Chenini dört yıl içinde zar zor yağmur yağdı ve bu, yüzyıllardır çiftçilikte geliştirilen kuraklığa dayanıklı tarım yöntemlerini karıştırdı. Zeytin ağaçları ölüyor ve köyün kalan beş zeytin presi zeytin olmadığı için kapatıldı. Vaha küçülüyor ve palmiye ağaçlarının ürettiği hurma artık sadece hayvanlar için uygun. Sahada otlayan koyunlar, yem olmadığı için satılmak zorunda kaldı. Sebzeler artık yetişmiyor, bu yüzden köylüler her zaman yetiştirdiklerini satın almak zorunda.

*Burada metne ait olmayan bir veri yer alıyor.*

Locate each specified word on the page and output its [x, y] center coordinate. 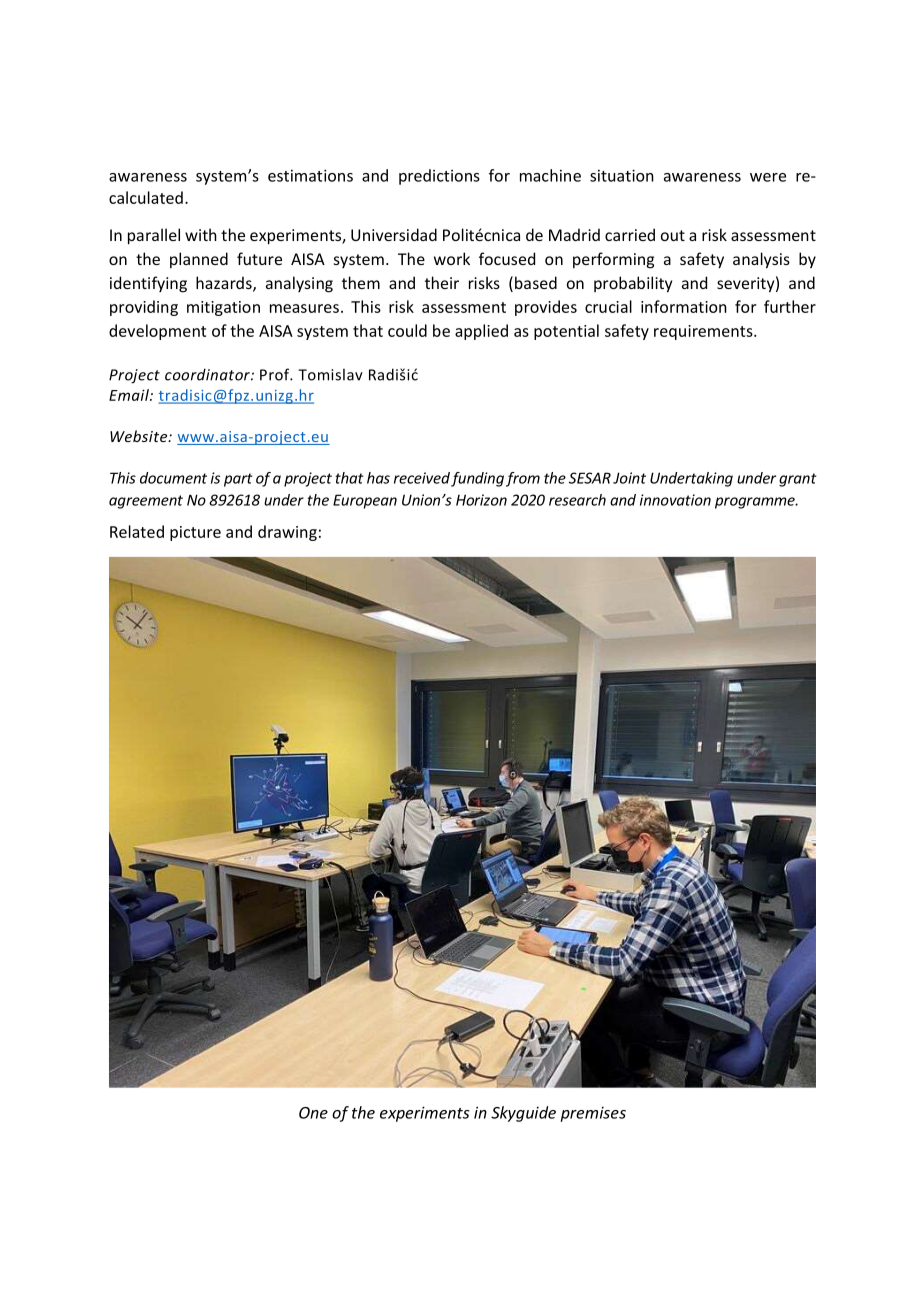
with [201, 234]
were [768, 177]
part [238, 480]
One [313, 1113]
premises [593, 1114]
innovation [675, 500]
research [577, 500]
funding [477, 479]
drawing [287, 533]
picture [195, 533]
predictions [439, 177]
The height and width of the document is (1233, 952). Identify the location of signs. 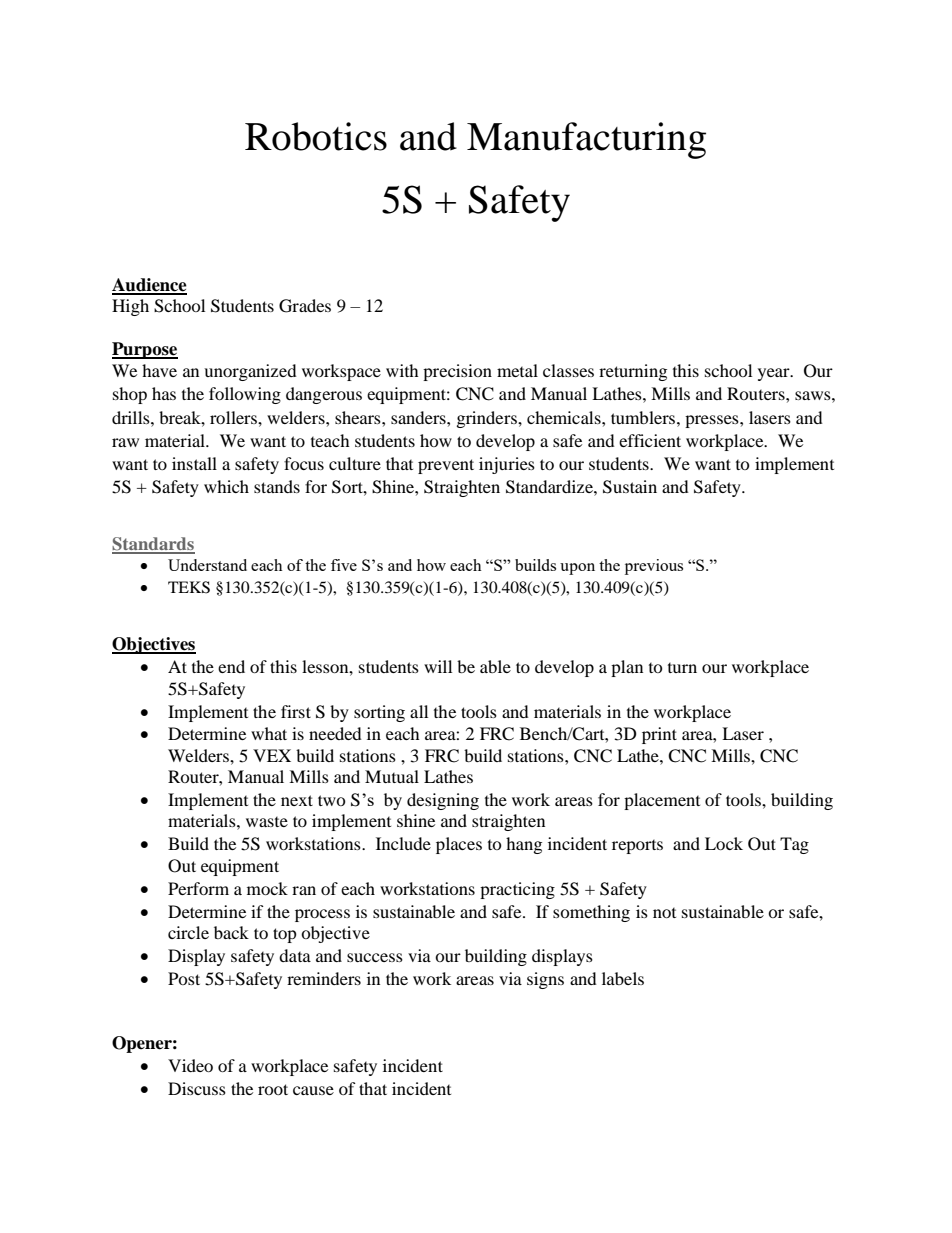
(545, 980).
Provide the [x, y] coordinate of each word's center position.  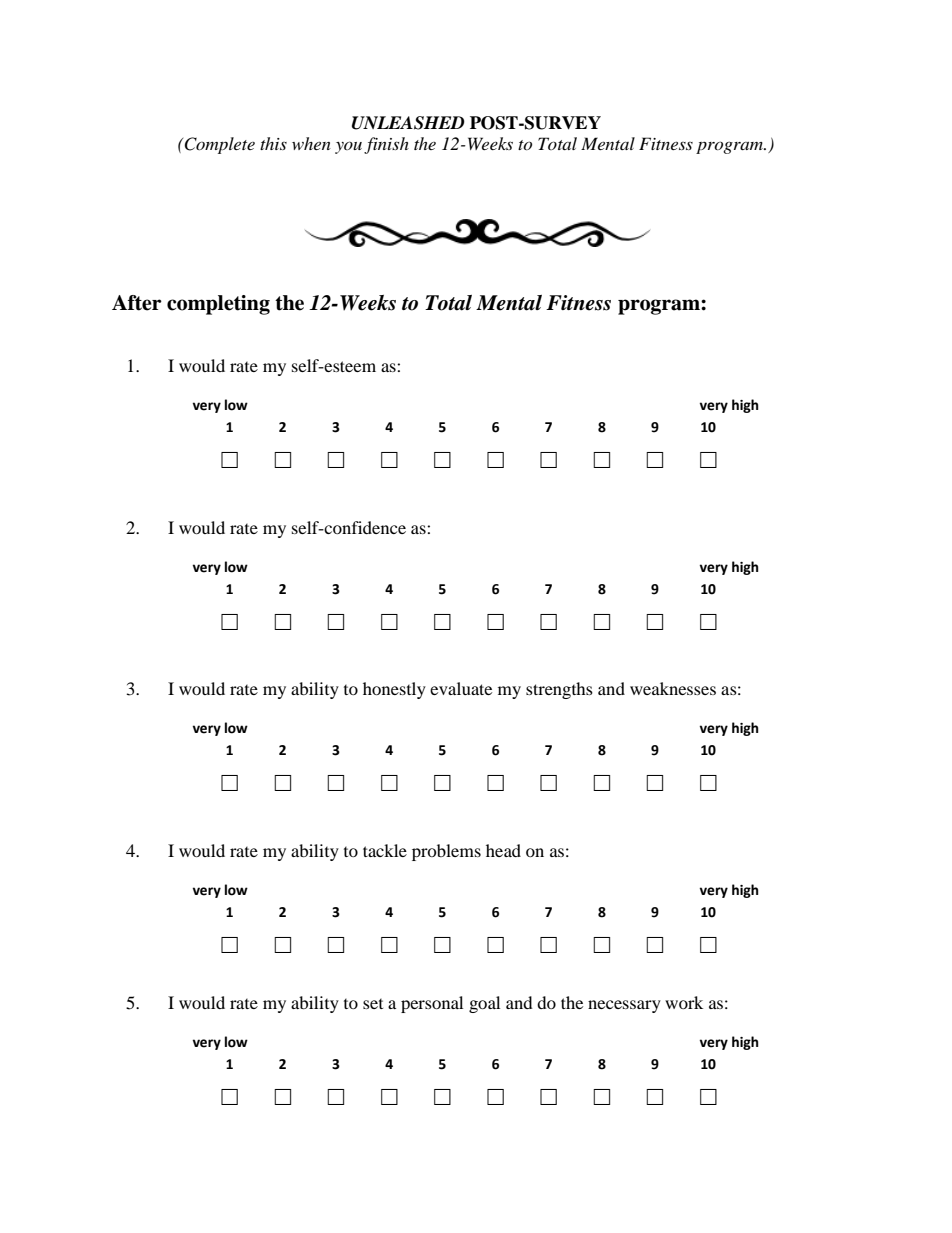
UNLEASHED [408, 123]
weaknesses [673, 688]
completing [218, 305]
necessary [624, 1006]
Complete [218, 145]
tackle [385, 850]
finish [386, 145]
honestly [394, 690]
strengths [559, 690]
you [348, 147]
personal [432, 1004]
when [311, 143]
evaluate [461, 688]
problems [446, 852]
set [373, 1004]
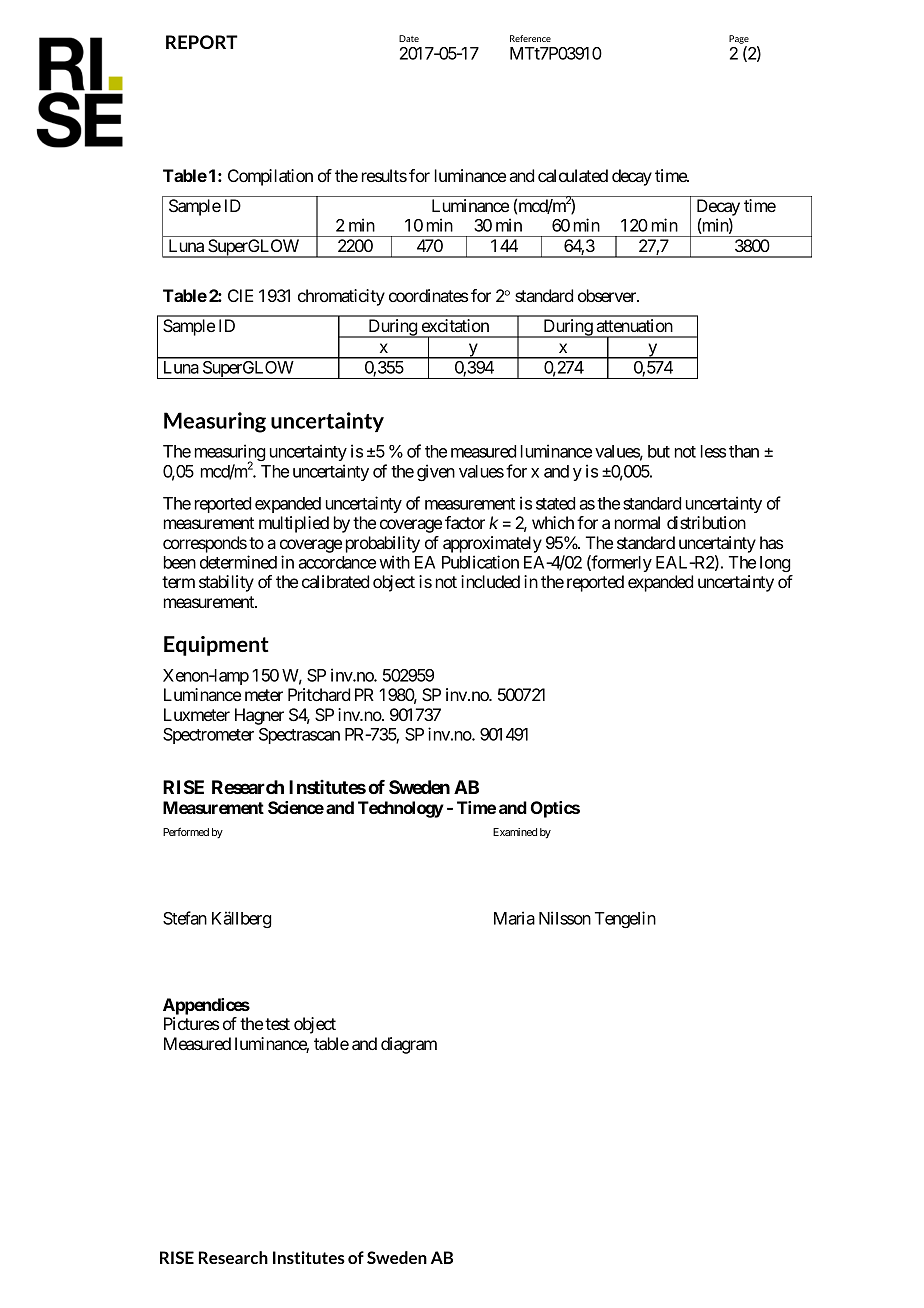 This page has width=924, height=1308. What do you see at coordinates (739, 39) in the page?
I see `Page` at bounding box center [739, 39].
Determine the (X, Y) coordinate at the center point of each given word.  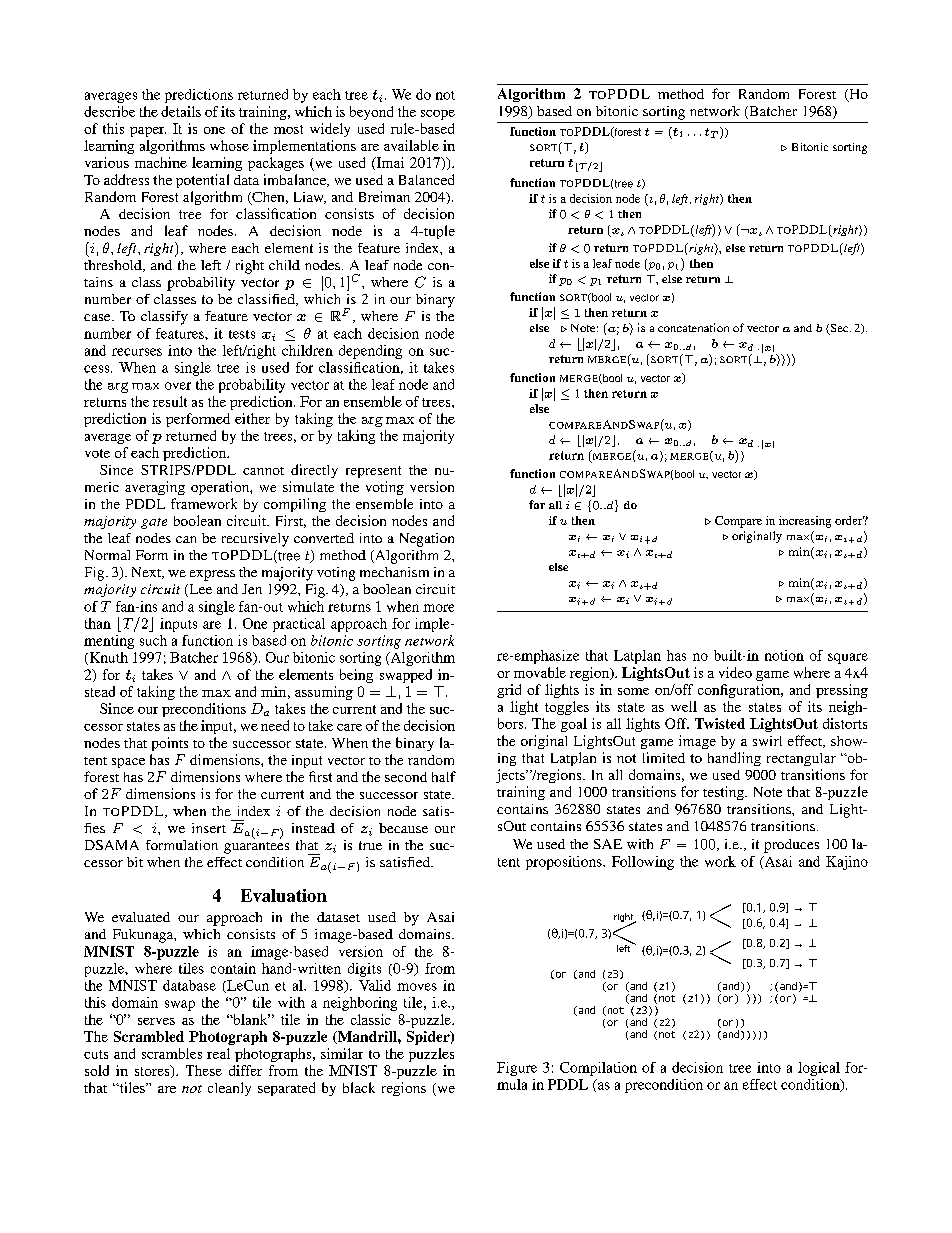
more (438, 608)
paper (148, 132)
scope (438, 115)
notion (784, 655)
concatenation (693, 327)
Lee (199, 590)
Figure (517, 1069)
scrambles (172, 1053)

Chenini’nin bakkalının rafları boşaldığında, Tunus’un ekonomik krizinde bu günlerde sıklıkla olduğu gibi, köylüler ülke çapındaki enflasyonun fiyatları neredeyse engelleyici seviyelere çıkardığı Tataouine’e giden taksi için parayı bulmak zorundadır.
Böylece Bay Dignichi’nin ağabeyi Temmuz’da Fransa’ya göç etti ve kafeden bir garson Eylül’de Tataouine’e gitti. Büyüyen bir göçün parçasılar: Geçen yıl binlerce kişi bölgeyi terk etti.
Birçoğu parayı geri gönderse ve hatta diğerleri Chenini’de tatil evleri inşa etse de, bağlantılar yalnızca birkaç nesil sürer.
Chenini’nin kalan iki mağara mezarından biri olan 45 yaşındaki Omar Moussaoui, bir akşam kafede oturup Yeni Chenini’nin pırıltısına bakarken, “Bir gün bu köy terk edilebilir,” dedi. “Ve başka yerlere dağıldığımızda, artık aynı geleneklere sahip değiliz. Tunus’a gittiğimde bütün bu gelenekleri unutuyorum.”
Nefes verdi ve sigarasından çıkan duman görüntü boyunca sürüklendi.
Ahmed Elali raporlamaya katkıda bulundu.